Navigational mishaps and diving accidents may also occur around an artificial reef. Gulf of Mexico Rigs-to-Reefs participants have not yet reported any liability problems.
Rigs-to-Reefs was first explored in 1979 when the first oil rig was transported from Louisiana to a Florida site. This rig was the first of 5 Rigs-to-Reefs towed to Florida's coast. Louisiana was the first state to develop a program that allowed transfer of liability and ownership from the operator to the state. Texas later followed this example. Rigs-to-Reef is now the core of both Louisiana and Texas' artificial reef programs.

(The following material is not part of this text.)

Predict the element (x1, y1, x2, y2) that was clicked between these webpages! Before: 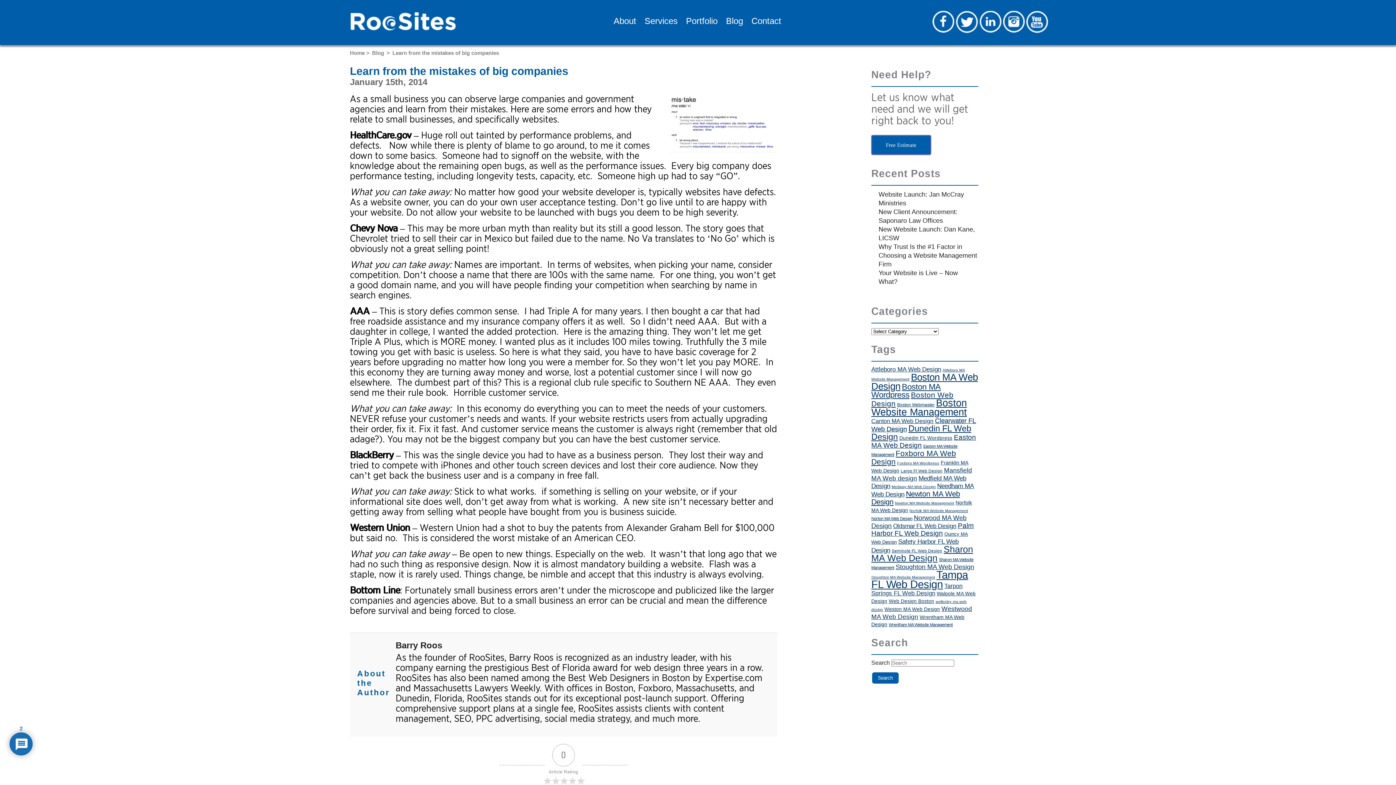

Under the original guidelines, the Minerals Management Service would not release an operator from liability unless another entity accepts ongoing liability for the rig. If the reef is in state waters, the state typically accepts liability. In federal waters, liability typically goes to a private entity or to another MMS-approved agency. Critics claim that the primary reason that operators support RTR is their desire to offload decommissioning costs and liability. In 2001, the California legislature passed, although the governor then vetoed, a bill that would allow operators to transfer liability to another entity, while retaining liability for any pollution from the underlying well.
Under the new policy issued June 2013, oil platforms in the Rigs-to-Reefs program must be deeded, and liability accepted by, the state government.
As with cap-and-trade and ecotourism, RTR attempts to enlist the private sector in helping the environment. To many environmentalists, any program which benefits the oil industry, by lower decommissioning costs, is suspect. Some charge that rigs-to-reefs is an excuse for ocean dumping. Environmental groups have long opposed oil companies and frame their critique around distrust of the industry, particularly with regard to Rigs-to-Reefs in offshore California. "No other industry is allowed to leave a toxic mess for the state to manage and maintain at taxpayer expense" said Linda Krop, Chief council for the Santa Barbara based Environmental Defense Center.